BEGIN TASK INPUT
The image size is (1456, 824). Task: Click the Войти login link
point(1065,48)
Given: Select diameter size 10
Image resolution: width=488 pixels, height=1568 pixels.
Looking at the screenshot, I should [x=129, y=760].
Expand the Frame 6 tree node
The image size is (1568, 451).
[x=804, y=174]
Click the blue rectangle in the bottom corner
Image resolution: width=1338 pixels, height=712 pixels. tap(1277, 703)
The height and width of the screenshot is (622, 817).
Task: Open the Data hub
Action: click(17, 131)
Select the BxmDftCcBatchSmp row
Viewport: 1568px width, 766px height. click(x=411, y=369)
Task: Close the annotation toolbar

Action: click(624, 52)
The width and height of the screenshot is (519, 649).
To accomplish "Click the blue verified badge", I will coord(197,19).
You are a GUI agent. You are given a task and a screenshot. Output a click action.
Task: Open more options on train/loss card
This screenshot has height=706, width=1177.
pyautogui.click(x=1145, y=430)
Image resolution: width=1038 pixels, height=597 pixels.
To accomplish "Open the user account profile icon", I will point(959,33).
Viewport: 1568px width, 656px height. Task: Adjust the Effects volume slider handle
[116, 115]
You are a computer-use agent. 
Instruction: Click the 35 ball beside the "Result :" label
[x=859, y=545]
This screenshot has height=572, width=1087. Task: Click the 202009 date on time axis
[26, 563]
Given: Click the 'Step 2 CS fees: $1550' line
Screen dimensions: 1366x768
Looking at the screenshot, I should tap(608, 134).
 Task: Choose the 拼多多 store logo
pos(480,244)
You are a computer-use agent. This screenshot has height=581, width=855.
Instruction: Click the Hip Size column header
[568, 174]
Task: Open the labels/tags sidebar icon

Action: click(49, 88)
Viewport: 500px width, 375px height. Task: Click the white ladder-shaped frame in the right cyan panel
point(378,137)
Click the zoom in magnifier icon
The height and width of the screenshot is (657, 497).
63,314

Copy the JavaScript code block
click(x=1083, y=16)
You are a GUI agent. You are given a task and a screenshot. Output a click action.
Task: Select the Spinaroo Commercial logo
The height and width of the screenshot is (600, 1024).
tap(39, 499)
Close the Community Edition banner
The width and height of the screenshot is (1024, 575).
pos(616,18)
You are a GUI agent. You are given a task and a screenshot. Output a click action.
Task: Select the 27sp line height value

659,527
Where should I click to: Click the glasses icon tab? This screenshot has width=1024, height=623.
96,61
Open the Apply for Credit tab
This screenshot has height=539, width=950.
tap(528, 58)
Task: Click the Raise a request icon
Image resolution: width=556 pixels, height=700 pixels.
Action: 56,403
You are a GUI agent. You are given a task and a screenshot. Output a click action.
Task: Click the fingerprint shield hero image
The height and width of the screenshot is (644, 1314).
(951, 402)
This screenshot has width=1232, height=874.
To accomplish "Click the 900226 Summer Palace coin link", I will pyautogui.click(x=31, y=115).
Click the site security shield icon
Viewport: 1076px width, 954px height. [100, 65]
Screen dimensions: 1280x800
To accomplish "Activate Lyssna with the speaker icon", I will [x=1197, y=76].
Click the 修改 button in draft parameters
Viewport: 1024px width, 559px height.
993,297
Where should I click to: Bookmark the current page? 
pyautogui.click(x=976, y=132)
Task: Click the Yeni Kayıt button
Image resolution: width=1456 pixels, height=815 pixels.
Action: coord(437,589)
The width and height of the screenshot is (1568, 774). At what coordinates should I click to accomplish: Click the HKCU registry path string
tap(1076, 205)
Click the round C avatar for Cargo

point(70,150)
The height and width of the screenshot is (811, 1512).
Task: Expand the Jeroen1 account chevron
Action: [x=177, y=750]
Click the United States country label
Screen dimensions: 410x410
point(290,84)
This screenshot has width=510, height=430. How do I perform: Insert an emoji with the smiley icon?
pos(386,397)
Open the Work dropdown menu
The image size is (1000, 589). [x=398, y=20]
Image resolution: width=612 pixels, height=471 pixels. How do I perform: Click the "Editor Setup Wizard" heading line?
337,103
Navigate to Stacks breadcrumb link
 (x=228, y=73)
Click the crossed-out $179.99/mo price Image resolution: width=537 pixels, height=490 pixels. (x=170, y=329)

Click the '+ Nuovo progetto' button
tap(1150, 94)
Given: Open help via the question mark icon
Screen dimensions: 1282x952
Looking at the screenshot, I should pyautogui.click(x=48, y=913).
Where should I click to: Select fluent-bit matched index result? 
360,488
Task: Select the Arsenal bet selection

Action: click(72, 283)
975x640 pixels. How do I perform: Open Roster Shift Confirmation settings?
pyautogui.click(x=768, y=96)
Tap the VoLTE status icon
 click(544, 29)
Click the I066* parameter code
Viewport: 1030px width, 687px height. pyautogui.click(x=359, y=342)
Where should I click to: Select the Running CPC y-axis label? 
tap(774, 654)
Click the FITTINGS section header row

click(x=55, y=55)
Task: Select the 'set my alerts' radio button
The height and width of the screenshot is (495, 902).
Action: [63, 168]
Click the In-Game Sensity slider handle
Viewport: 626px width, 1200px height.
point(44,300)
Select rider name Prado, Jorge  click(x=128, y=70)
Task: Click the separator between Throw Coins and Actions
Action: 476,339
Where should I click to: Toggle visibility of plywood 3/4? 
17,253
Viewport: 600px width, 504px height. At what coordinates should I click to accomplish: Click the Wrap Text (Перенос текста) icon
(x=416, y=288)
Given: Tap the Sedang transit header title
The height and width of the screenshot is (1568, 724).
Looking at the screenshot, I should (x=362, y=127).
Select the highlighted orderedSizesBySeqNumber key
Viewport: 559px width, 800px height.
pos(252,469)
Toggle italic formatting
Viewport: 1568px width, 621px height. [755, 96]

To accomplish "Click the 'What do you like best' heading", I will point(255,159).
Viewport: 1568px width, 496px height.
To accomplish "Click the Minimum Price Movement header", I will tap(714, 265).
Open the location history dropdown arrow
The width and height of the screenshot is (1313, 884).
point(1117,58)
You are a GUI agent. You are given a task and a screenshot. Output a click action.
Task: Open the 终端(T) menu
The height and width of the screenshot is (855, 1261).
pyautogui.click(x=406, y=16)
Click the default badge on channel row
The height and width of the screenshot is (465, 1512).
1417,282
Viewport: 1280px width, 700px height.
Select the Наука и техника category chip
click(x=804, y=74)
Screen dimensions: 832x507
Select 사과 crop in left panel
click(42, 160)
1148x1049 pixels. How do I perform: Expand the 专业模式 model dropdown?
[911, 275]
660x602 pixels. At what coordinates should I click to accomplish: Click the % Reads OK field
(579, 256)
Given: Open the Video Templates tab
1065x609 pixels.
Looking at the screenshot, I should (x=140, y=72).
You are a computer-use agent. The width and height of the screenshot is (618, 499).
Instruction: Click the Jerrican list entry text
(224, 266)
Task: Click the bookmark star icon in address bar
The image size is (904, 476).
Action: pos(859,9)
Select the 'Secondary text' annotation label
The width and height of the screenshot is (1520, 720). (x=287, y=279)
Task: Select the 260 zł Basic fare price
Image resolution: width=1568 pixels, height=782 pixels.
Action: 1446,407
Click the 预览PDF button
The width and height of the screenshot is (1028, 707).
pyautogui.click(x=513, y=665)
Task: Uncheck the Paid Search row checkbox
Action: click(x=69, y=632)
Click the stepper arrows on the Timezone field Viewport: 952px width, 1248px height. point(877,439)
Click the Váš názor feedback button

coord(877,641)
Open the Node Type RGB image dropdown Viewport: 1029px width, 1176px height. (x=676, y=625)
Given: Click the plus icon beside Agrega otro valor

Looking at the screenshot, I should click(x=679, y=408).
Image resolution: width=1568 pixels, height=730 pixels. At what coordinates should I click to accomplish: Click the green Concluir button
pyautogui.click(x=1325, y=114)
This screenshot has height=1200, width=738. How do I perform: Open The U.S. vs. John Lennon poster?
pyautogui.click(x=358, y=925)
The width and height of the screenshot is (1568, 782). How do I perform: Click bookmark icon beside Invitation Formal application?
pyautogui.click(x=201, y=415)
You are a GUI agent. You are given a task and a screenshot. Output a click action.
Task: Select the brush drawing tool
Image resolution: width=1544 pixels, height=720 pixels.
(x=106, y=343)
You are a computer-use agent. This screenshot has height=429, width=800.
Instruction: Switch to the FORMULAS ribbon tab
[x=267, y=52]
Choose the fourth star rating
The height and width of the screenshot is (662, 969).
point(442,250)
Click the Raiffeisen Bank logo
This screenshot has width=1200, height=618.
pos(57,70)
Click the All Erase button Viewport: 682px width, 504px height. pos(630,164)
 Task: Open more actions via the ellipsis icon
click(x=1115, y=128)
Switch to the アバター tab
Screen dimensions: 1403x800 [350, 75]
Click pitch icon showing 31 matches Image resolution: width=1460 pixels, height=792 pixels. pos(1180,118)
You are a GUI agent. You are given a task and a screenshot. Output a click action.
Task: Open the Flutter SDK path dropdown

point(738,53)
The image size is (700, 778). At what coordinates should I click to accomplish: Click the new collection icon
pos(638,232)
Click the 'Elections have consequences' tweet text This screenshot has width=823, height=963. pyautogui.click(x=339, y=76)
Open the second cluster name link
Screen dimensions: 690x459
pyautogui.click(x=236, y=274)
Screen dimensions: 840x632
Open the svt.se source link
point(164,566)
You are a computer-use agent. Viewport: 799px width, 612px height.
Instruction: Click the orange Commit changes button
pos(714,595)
END TASK INPUT
**WORK INSTRUCTION**
Find every line in the records above that contains the word "computer", and copy each one.

**TASK RESPONSE**
You are a computer-use agent. 
You are a computer-use agent. This screenshot has height=581, width=855.
You are a computer-use agent. The width and height of the screenshot is (618, 499).
You are a computer-use agent. This screenshot has height=429, width=800.
You are a computer-use agent. Viewport: 799px width, 612px height.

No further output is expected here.